The probe has revealed sweeping corruption within Kenya’s police force, with more than 1,300 senior police officers having been investigated over a 14-month period.
Among the 63 sacked was Administration Police Spokesman, Masoud Mwinyi, while the others consist of superintendents of three different rankings. The future of a further 29 officers will be decided after further investigations into their conduct.
A hierarchy of corruption
The investigations have revealed a hierarchy of corruption between senior police officers at various levels.
“During the vetting, investigations showed some of them were involved in corruption and were even doing it through their juniors,” said NPSC chairman John Kavuludi. “Through scrutiny of their accounts, the commission was able to establish that junior officers working in the traffic department regularly transferred fixed amounts of money to some of their seniors, suggesting that they had been given targets.”
Kenya’s police force has been labelled as the country’s most corrupt institution by organisations like Transparency International.

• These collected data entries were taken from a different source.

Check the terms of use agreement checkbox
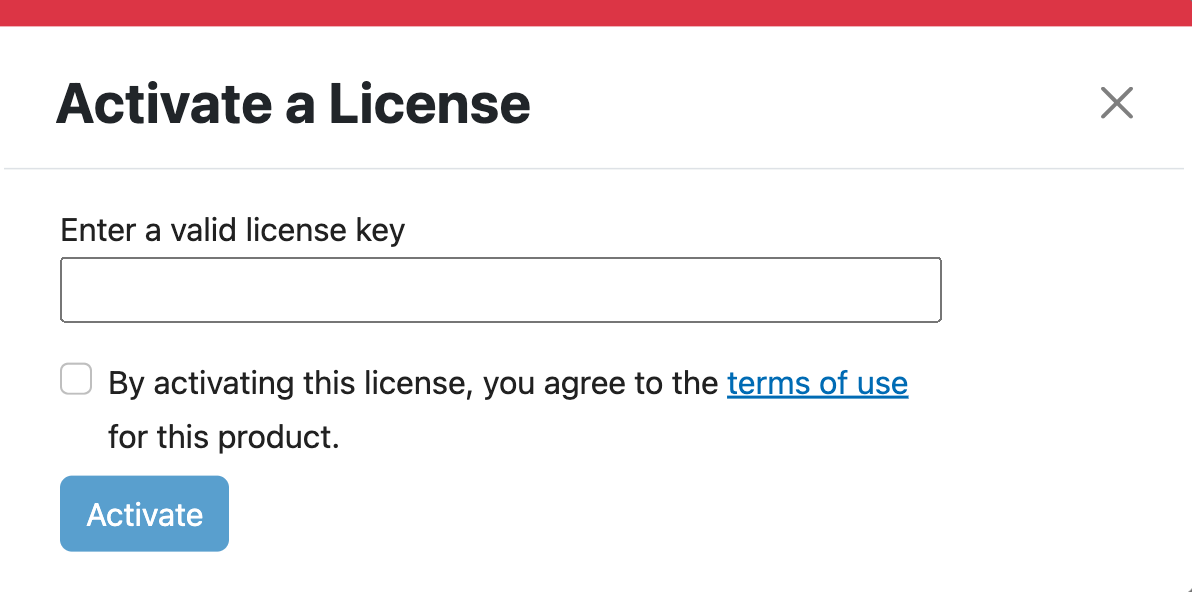point(76,380)
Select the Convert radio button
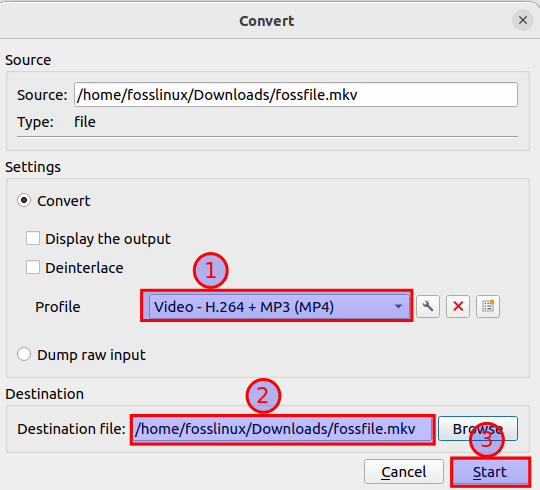Screen dimensions: 540x490 24,200
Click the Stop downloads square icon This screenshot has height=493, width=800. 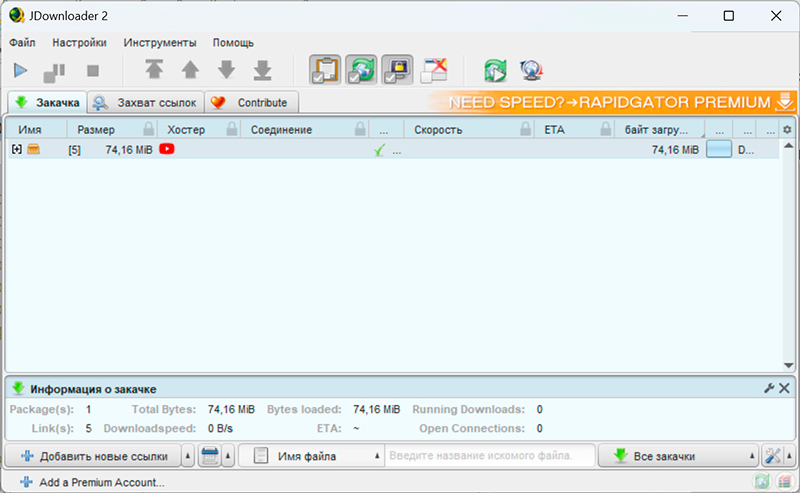coord(93,71)
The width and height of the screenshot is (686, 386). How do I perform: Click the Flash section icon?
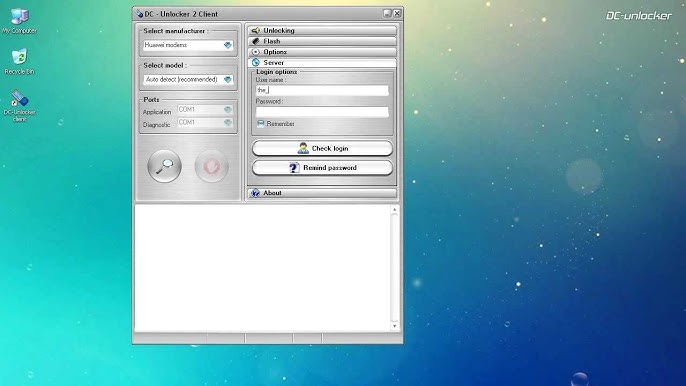click(x=256, y=41)
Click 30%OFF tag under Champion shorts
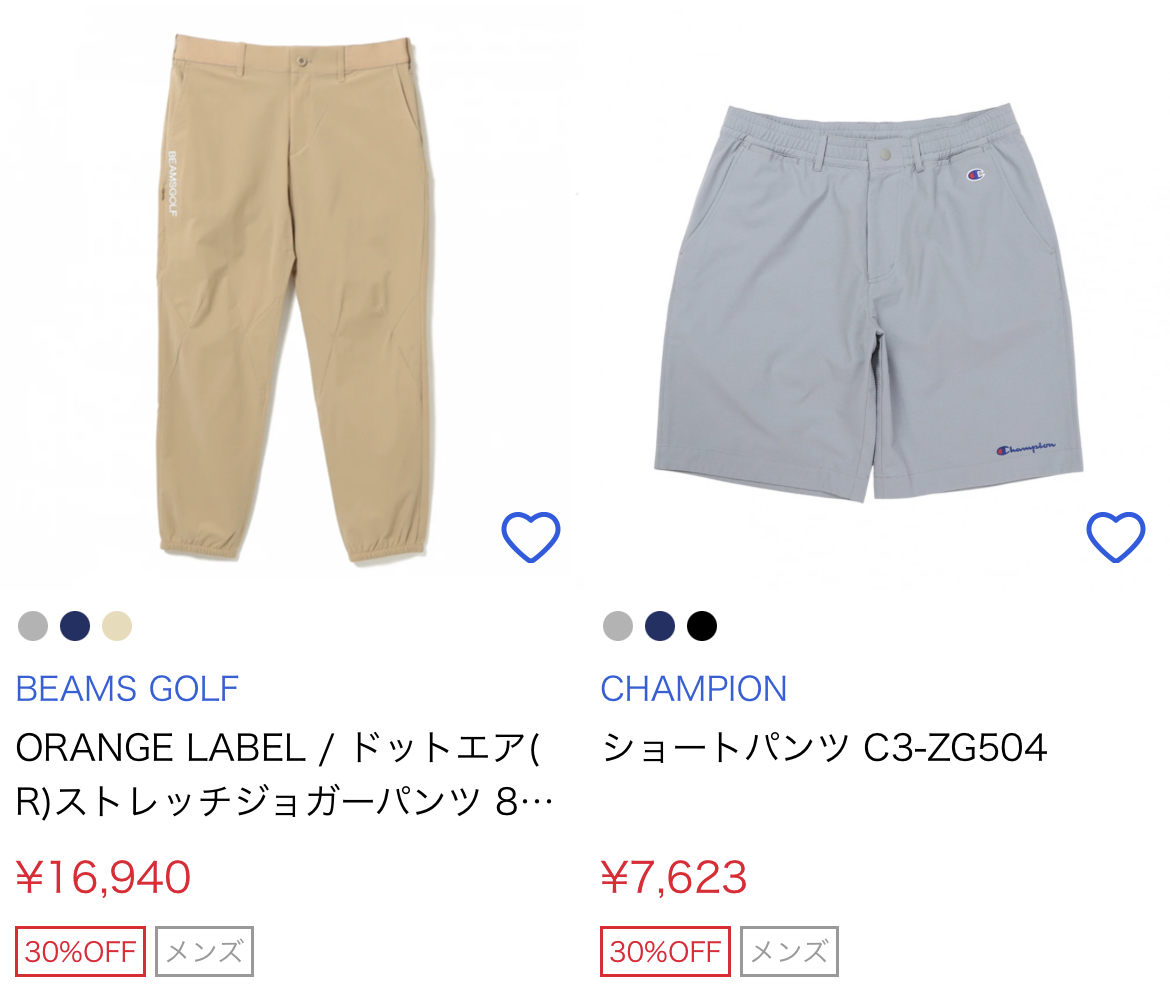This screenshot has width=1170, height=1006. [665, 952]
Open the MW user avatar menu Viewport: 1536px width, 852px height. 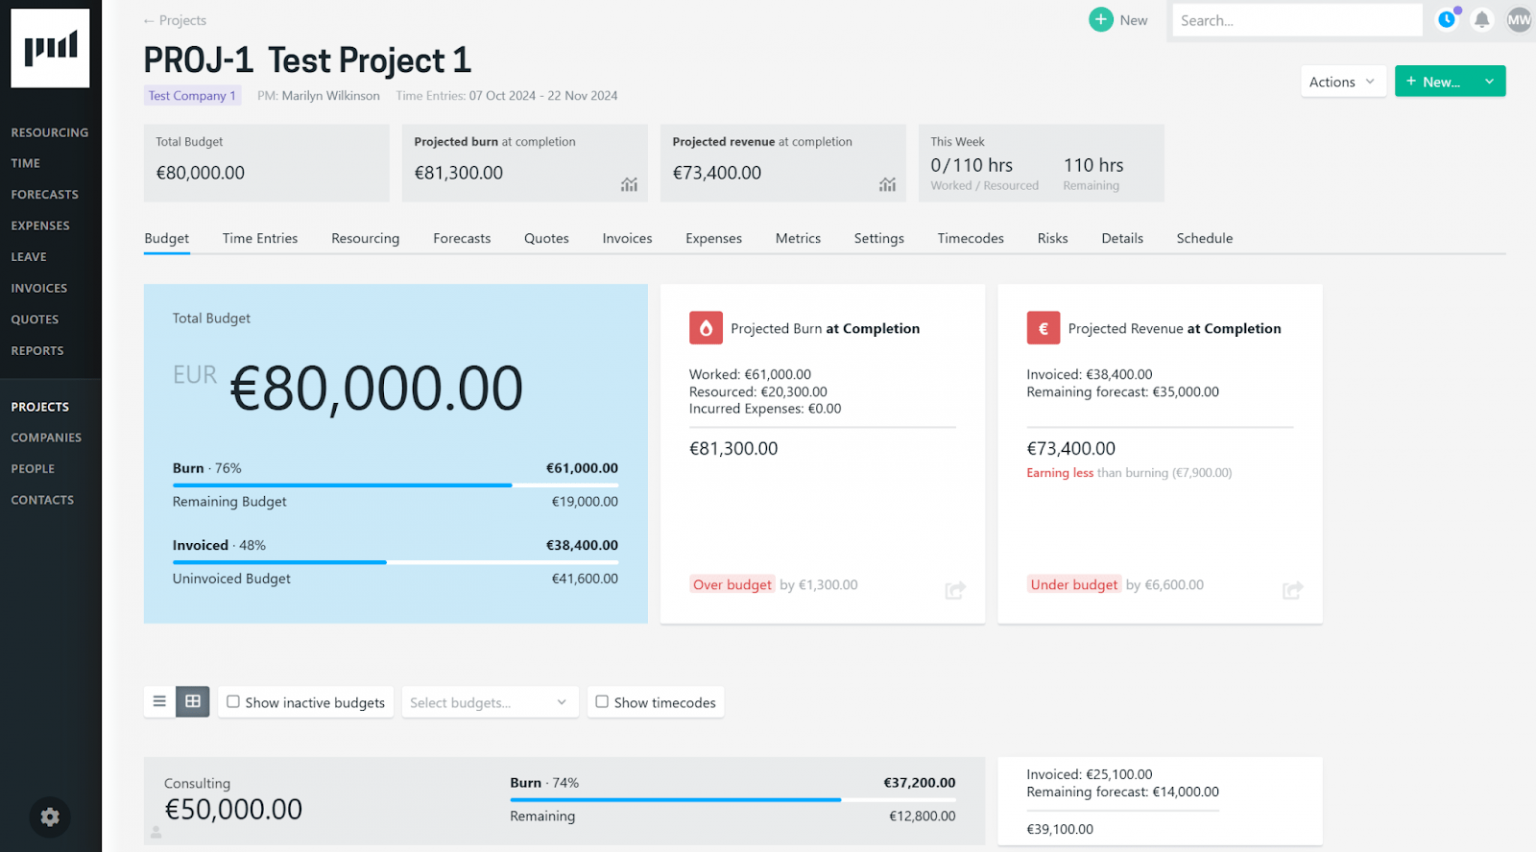(x=1518, y=19)
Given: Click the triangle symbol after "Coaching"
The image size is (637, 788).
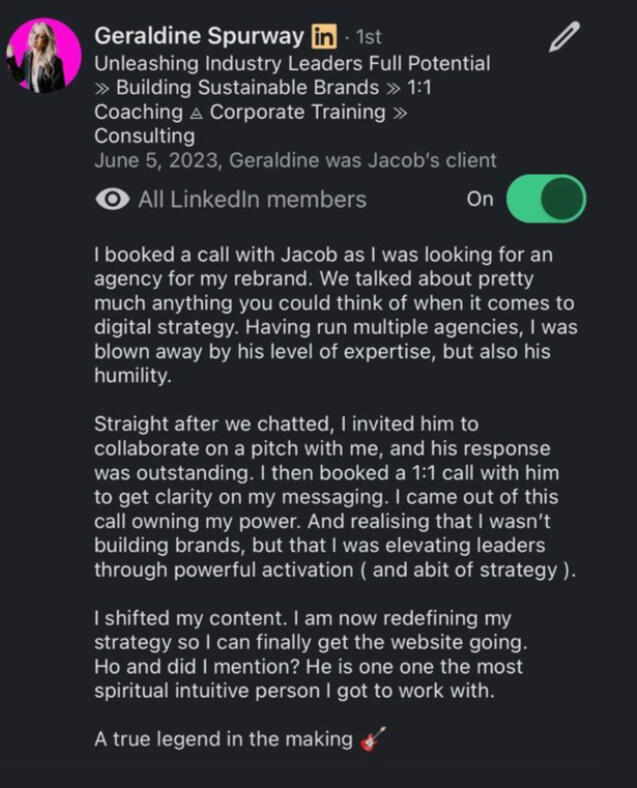Looking at the screenshot, I should tap(196, 113).
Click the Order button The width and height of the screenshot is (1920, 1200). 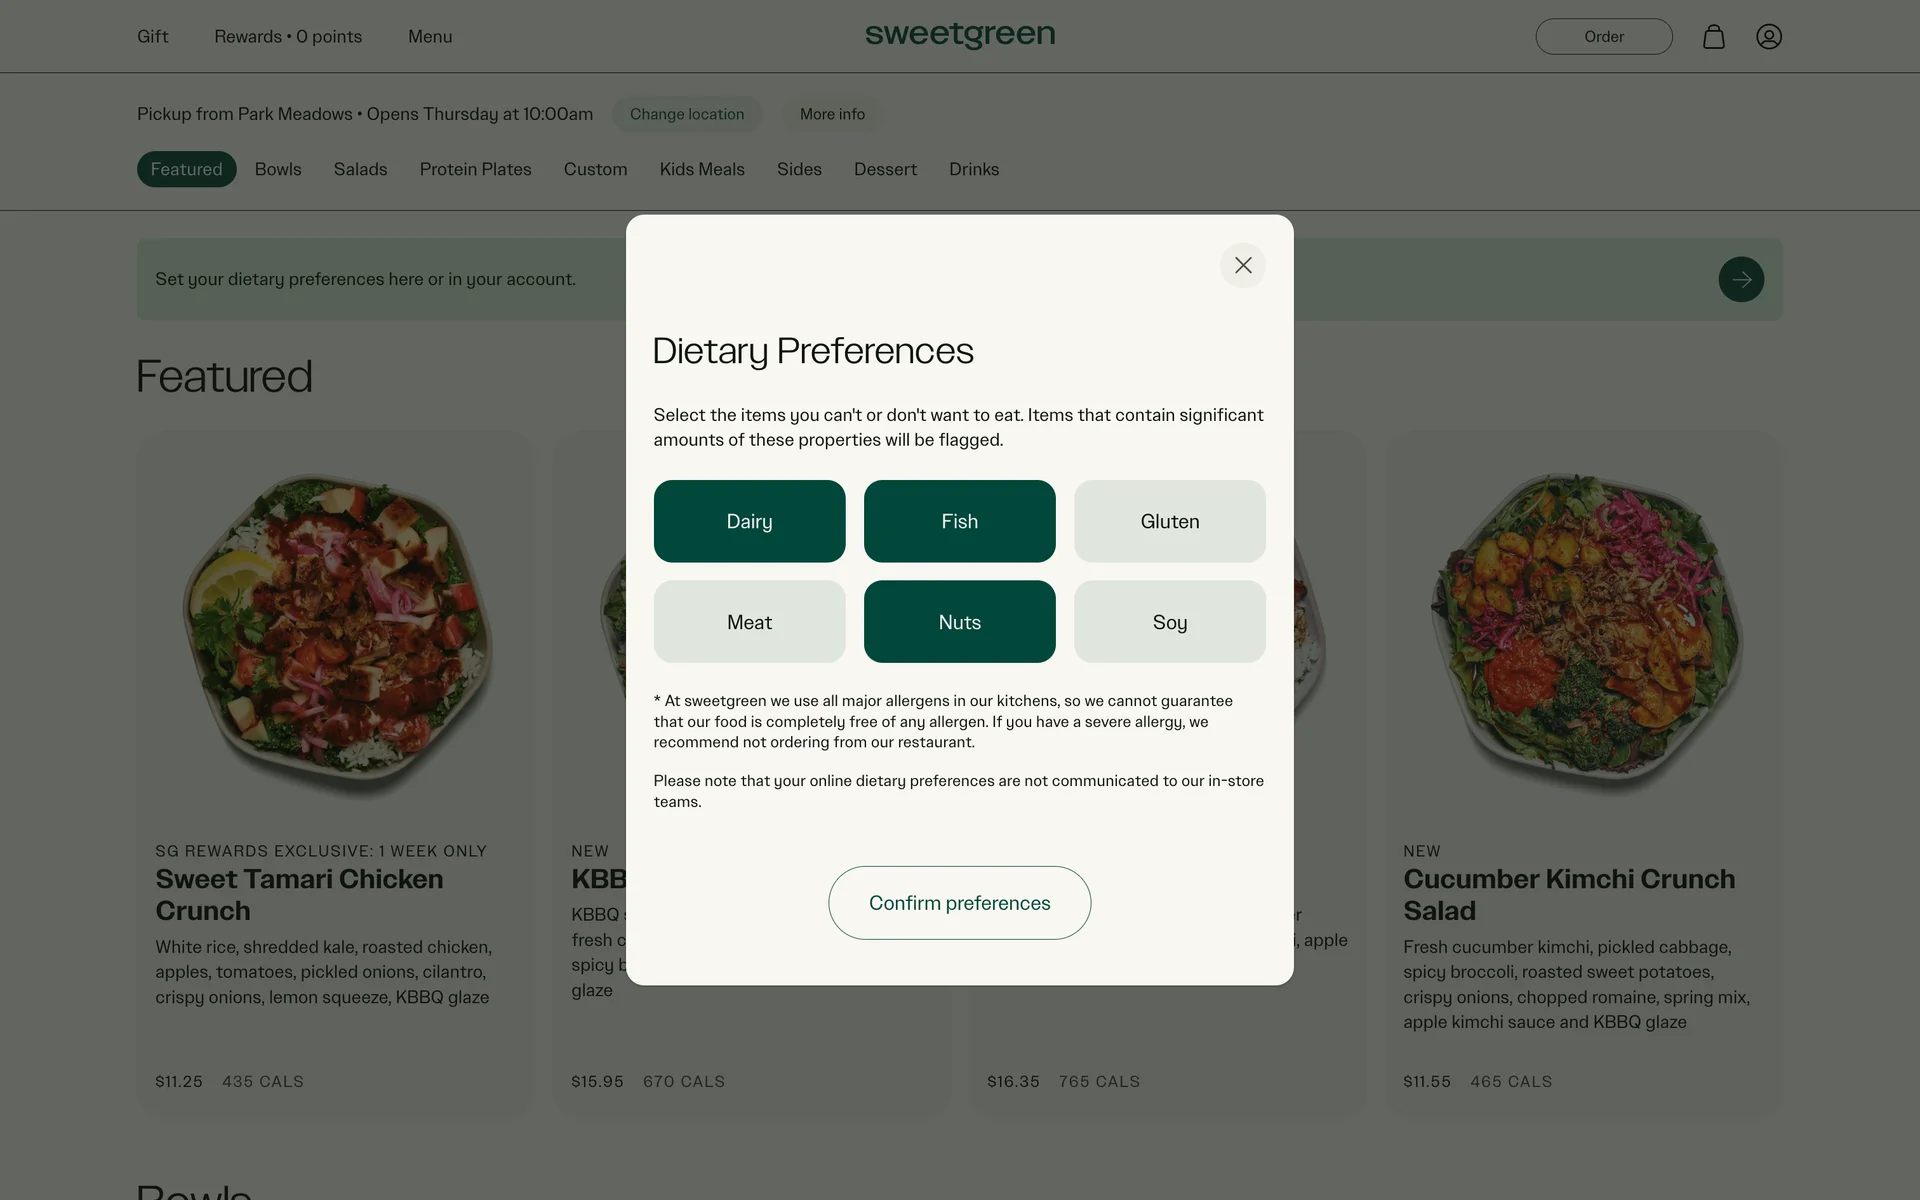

Kenya is investigating its entire police force, as art of a a reform package which was agreed after the signing of a new constitution in 2010. Police corruption was thrust under the spotlight when violence broke out after the controversial presidential elections in 2007, leaving more than 1,000 people dead.
The police force was accused of taking sides in the violence, but its corruption and misconduct have been far more widespread. However, many have criticised the ongoing investigations for overlooking a number of senior police officers, accused human rights violations and involvement in extra-judicial killings.
The investigation panel has endured a number of death threats since it started vetting police officers, including a severed head being sent to their office.